I took about 30 minutes yesterday to prep some goodies for the week:
Steamed eggs and quinoa
and dinner was one of those one-pot wonders where everything came together to make a delicious, quick and satisfying meal.
I just threw some ingredients into the pot, said a silent prayer to the cooking gods, and decided to see what happened.
Here’s what went in:
-a pack of Trader Joe’s stir fry veggies
-can of organic garbanzo beans, drained
-olive oil + butter
-seasoned with Tamari, cayenne, garlic, sea salt, pepper, large drizzle of honey
-After everything was cooked up, added about 1.5 C cooked quinoa and a bag of defrosted shrimp (cooked with the tails removed)
I was pleasantly surprised with how well it turned out- the Pilot loved it, too!
My legs are SO SORE today. Thankfully it’s a rest day, and I’m really glad I actually got my training run in this weekend or I would have been relegated to the dreadmill. I usually don’t mind it too much- mostly because I’m a 20-minute HIIT girl- but for longer runs, I die. I put a magazine over the counter so I can’t watch the mileage slowly creep by, and hope that I’m too distracted by my killer playlist and celebrity gossip to realize how bored I am. This is a huge reason why I’m excited for fall runs- I can run outside with the beautiful scenery.
I was pretty sure the treadmill was only good for the obvious use, until I was recently introduced to a medley of killer exercises, all performed during a treadmill cardio workout. Here are some fun ways to add strength training and bust boredom in your next treadmill workout- all you need is a resistance band and pair of dumbbells.
-Tip: perform these while walking at a steep incline (like 12%) at a very, very slow pace (maybe 2.0-2.5), unless otherwise indicated
-Avoid holding onto the hand rails. Did you know that holding onto the hand rails can decrease your calorie burn by 30%?
-As always, use your best judgment before trying anything new with the treadmill. If your balance feels off, or you need to adjust something to suit your needs, please do so. Nothing is worth injuring yourself. Check with a doc before making any fitness changes.
Overhead press: Press the weights up overhead as you take long, slow steps up the hill at a very steep incline.
Side shuffles: Sit your hips down while keeping nice posture and your torso lifted. Think about keeping soft knees the entire time, like a mini squat. You pick the pace. Repeat on the other side (30 sec each side).
Resistance band row: pull the bands back and think about squeezing a lemon in between your shoulder blades.
Lunges: Take LONG, slow steps, so you may need to reduce your speed dramatically to get in a good walking lunge. Lunge straight down and watch your front knee to make sure it doesn’t shoot forward.

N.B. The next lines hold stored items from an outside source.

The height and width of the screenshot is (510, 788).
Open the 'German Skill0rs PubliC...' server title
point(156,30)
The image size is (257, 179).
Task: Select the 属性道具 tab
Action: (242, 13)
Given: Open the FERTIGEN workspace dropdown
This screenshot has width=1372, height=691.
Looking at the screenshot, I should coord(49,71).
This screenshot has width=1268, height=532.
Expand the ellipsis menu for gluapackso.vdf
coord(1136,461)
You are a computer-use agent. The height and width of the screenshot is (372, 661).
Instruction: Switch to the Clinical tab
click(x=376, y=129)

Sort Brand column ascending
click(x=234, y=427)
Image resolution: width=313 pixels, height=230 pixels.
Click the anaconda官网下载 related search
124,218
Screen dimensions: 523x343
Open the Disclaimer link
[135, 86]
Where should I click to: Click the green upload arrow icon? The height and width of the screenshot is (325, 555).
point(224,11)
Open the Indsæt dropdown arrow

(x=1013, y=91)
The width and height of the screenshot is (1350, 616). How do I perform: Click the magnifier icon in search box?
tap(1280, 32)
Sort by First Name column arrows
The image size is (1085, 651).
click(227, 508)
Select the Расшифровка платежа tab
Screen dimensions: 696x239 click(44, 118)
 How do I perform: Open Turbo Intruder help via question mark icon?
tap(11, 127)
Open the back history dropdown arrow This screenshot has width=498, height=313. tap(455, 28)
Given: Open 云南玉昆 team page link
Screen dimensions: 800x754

Bicep curl: Bicep curl as you climb up the steep incline- you can do unilateral curls or hammer curls to switch things up.
Push-up: place your feet on either side of the belt and perform pushups with hands wide on the hand rails. Exhale on the way up and think about bringing your chest to the bar, not your forehead to the control panel.
Inverted row: STOP the treadmill belt and you’ll step to either side of the belt. Use the hand rails to perform a pull-up type movement, while keeping your hips lifted and squeezing your booty.
V-ups or windshield wipers: STOP the treadmill belt, and after it’s fully stopped, have a seat on the belt directly under the handrails, facing away from the control panel. Hold onto the hand rails, lean back slightly and engage your core. Exhale as you raise your legs, then inhale as you lower them towards the belt. Do not let them touch the belt and exhale to lift again. Repeat. For fun, try a windshield wiper-style movement from side to side.
BONUS: Perform each exercise for 1 minute and add 2 minutes of running or speed walking (challenging pace) in between each strength exercise. This type of workout will help to encourage muscular endurance as well as speed.
If you try it, let me know how it goes… and how hardcore you feel when everyone in the gym is checking out your treadmill moves 😉
Have a happy Monday!
Something to talk about: How do you keep yourself from getting into a cardio rut? What’s something that you regularly alternate in your routine? I make sure to change the weight exercises I do each week (posting them keeps me from getting into a habit of repeating workouts and certain moves), and I like to change my cardio each week depending on my teaching schedule.